- **Verilen görev A**:
Aşağıdaki kayıtlarda "This screenshot has height=1920, width=1080." ifadesini içeren satırdan "coordinates (1555, 293)." ifadesini içeren satıra kadar uzanan satırları, iki uç da dahil olmak üzere, hiç değiştirmeden yazınız.

- **Verilen metin**:
□ □ □

Sayılan sebeplerden dolayı kanun teklifinin kamu yararı ya da haklı neden taşımadığı açıktır. Bu haliyle kanunlaşması halinde Anayasa Mahkemesinin önüne geldiğinde HMK m.3’ten farklı olarak yorumlayarak iptal etmekten kaçınması için bir sebep gözükmemektedir.

Diğer açıklamalar:

Her ne kadar bazı Avrupa ülkelerinde idari yargının görev alanını daraltan düzenlemeler yapılsa da bu kadar kapsamlı bir düzenlemeye rastlanmamaktadır[2]. Tespit edebildiğimiz kadarıyla insan zararları gibi bir ihtisas mahkemesi ise İsviçre, İtalya, Almanya, İngiltere ve Fransa’da mevcut değildir. Dolayısıyla böyle bir yargı kolu değişikliğine niçin ihtiyaç duyulduğu bir kez daha sorulmalıdır.

□ □ □

- **Verilen görev B**:
Yukarıdaki metne göre insan zararları gibi bir ihtisas mahkemesi hangi ülkelerde mevcut değildir?

□ □ □

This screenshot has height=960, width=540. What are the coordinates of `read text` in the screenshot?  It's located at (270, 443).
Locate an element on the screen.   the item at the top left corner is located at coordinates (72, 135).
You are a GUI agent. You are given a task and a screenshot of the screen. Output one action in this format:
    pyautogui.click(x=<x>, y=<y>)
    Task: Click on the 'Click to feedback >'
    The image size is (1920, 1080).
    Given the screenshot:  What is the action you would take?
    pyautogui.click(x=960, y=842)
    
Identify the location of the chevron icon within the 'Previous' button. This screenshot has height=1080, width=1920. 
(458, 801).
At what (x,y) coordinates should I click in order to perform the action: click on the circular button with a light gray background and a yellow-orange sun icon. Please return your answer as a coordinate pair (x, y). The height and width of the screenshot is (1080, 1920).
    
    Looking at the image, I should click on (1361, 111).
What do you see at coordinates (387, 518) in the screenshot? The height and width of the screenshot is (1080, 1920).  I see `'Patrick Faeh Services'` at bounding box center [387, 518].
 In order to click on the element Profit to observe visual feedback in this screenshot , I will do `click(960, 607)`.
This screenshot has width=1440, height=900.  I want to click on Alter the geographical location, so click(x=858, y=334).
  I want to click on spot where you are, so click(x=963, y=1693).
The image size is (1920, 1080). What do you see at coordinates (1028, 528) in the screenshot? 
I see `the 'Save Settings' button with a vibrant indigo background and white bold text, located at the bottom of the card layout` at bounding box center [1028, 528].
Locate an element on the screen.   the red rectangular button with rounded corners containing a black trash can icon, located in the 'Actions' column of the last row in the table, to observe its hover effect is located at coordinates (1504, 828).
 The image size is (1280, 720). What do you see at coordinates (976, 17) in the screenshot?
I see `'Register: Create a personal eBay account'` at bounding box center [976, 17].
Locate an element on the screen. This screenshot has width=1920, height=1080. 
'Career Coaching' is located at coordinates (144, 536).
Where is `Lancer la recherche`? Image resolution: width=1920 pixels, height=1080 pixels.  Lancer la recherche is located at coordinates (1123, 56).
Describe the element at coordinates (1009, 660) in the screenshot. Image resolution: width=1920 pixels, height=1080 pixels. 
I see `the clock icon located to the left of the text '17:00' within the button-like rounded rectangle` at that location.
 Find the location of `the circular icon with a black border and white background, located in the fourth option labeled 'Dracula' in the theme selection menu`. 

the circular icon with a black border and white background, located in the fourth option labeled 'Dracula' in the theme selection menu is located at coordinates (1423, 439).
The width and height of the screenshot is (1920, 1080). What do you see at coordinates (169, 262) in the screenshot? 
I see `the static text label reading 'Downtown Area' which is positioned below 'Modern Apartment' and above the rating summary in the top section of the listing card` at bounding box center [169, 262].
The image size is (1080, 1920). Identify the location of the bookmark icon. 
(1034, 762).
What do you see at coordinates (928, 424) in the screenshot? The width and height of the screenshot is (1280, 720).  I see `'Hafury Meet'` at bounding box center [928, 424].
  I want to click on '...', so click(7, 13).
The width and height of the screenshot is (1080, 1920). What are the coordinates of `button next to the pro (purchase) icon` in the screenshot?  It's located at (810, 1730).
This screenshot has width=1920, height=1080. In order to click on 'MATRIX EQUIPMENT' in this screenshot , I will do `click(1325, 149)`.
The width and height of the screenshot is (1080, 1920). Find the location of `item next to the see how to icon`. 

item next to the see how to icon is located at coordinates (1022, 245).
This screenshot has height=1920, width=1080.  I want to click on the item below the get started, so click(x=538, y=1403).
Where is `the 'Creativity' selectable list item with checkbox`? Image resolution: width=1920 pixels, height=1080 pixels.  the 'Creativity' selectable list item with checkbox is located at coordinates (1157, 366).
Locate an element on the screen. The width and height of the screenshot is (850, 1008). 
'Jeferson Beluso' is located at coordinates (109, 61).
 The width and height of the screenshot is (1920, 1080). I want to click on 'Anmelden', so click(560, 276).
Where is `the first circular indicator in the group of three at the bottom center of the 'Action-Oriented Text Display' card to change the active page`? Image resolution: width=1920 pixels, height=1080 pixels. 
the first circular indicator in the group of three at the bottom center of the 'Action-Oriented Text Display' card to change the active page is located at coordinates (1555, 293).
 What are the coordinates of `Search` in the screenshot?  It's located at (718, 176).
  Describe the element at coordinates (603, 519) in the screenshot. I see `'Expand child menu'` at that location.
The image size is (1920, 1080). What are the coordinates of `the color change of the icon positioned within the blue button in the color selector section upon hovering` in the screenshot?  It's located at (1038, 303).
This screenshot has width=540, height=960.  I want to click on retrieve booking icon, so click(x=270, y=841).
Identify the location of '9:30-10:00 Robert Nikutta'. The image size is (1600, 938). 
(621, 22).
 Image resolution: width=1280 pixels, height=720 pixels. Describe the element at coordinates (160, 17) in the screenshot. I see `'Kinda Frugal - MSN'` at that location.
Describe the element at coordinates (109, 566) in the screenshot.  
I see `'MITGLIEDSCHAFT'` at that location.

□ □ □

- **Görev sonucu A**:
This screenshot has height=1920, width=1080.  I want to click on the item below the get started, so click(x=538, y=1403).
Where is `the 'Creativity' selectable list item with checkbox`? Image resolution: width=1920 pixels, height=1080 pixels.  the 'Creativity' selectable list item with checkbox is located at coordinates (1157, 366).
Locate an element on the screen. The width and height of the screenshot is (850, 1008). 
'Jeferson Beluso' is located at coordinates (109, 61).
 The width and height of the screenshot is (1920, 1080). I want to click on 'Anmelden', so click(560, 276).
Where is `the first circular indicator in the group of three at the bottom center of the 'Action-Oriented Text Display' card to change the active page`? Image resolution: width=1920 pixels, height=1080 pixels. 
the first circular indicator in the group of three at the bottom center of the 'Action-Oriented Text Display' card to change the active page is located at coordinates (1555, 293).

- **Görev sonucu B**:
İsviçre, İtalya, Almanya, İngiltere ve Fransa'da.